**PAGE EXTRACT**
┌────────

Typically referred to as education savings accounts, the school choice vehicle disburses some portion of the state’s per-pupil allotment to parents for their use, whether for private school tuition, tutoring, or other instructional costs. A clutch of Republican governors have pushed to establish ESA programs already this year, and Arizona’s universal eligibility is seen as the “holy grail” in conservative policy circles. 

Arkansas already features several mechanisms for private school choice: a direct voucher program that enrolls about 700 students with disabilities, as well as a tax-credit scholarship for low-income students to offset the cost of private tuition. The new accounts — which should be one of the most expensive items in a package estimated to cost $300 million — would be reserved only for needy families in 2023–24 before becoming available to all students by 2025–26. 

The potential shock to education finances, which could draw both students and funding from traditional schools, has already drawn criticism. Gardner, whose organization has issued a statement warning public officials against “[creating] inequity with our public education dollars,” said they would likely not lend their backing to any legislation that included an ESA plank.

“We may be supportive of other things in the bill, but because of this ‘education freedom’ component, we couldn’t be supportive overall,” Gardner said. “It’s just going to be so detrimental to our public schools that we feel it’s important to stand up against the bill.” 

In one of the reddest states in the country, GOP opposition would be necessary to sink the idea. But that might not be as unlikely as it sounds: In 2021, a bill that would have widened access to the existing voucher system failed by an eight-vote margin, with Republicans accounting for most of the “no” votes. One legislator, Republican Rep. Jim Wooten, said the legislation could act as the “final nail driven in public education in this state.”

In an email, Wooten said that, if passed, the new omnibus proposal “will forever change the landscape of education in Arkansas — at the expense of public education. Every dollar lost to school choice is a dollar lost to educating…over 400,000 deserving students.”

└────────

**TO DO**
Can you copy the school choice excerpt starting at the words "Typically referred to" and ending after "students by 2025–26.", and swap "tuition" for "fees"? Nothing in the lines that come after this affects anything here.

**RECORDS PROVIDED**
┌────────

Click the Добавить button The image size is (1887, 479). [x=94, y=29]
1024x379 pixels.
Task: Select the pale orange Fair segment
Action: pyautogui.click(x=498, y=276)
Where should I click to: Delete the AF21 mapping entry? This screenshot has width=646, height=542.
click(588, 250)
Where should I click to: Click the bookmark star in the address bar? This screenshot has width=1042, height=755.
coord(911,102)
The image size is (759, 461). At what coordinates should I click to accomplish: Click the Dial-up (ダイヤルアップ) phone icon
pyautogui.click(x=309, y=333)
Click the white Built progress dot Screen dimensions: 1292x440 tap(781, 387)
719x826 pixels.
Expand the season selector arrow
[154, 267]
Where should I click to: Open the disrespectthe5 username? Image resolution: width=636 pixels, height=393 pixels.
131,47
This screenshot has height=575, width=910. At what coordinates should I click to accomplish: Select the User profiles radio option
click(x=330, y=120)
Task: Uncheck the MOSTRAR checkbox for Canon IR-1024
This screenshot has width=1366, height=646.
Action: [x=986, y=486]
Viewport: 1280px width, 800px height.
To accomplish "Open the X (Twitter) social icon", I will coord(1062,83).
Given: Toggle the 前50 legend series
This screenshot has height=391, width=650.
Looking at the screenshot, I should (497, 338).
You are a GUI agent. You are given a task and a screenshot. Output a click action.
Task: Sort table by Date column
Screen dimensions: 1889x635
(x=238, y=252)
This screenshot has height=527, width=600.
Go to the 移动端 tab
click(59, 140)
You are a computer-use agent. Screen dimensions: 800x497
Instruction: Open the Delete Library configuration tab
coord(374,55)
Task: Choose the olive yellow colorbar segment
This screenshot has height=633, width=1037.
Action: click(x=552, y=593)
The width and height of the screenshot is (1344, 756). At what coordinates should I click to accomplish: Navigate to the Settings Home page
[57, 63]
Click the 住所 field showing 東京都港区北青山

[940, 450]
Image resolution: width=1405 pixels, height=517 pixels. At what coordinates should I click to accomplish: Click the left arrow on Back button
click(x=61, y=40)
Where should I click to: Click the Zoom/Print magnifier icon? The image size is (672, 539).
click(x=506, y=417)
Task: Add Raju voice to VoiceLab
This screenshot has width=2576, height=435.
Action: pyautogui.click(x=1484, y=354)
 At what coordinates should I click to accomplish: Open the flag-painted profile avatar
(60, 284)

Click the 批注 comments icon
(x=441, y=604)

└────────

**RESULT**
Typically referred to as education savings accounts, the school choice vehicle disburses some portion of the state’s per-pupil allotment to parents for their use, whether for private school fees, tutoring, or other instructional costs. A clutch of Republican governors have pushed to establish ESA programs already this year, and Arizona’s universal eligibility is seen as the “holy grail” in conservative policy circles. 

Arkansas already features several mechanisms for private school choice: a direct voucher program that enrolls about 700 students with disabilities, as well as a tax-credit scholarship for low-income students to offset the cost of private fees. The new accounts — which should be one of the most expensive items in a package estimated to cost $300 million — would be reserved only for needy families in 2023–24 before becoming available to all students by 2025–26.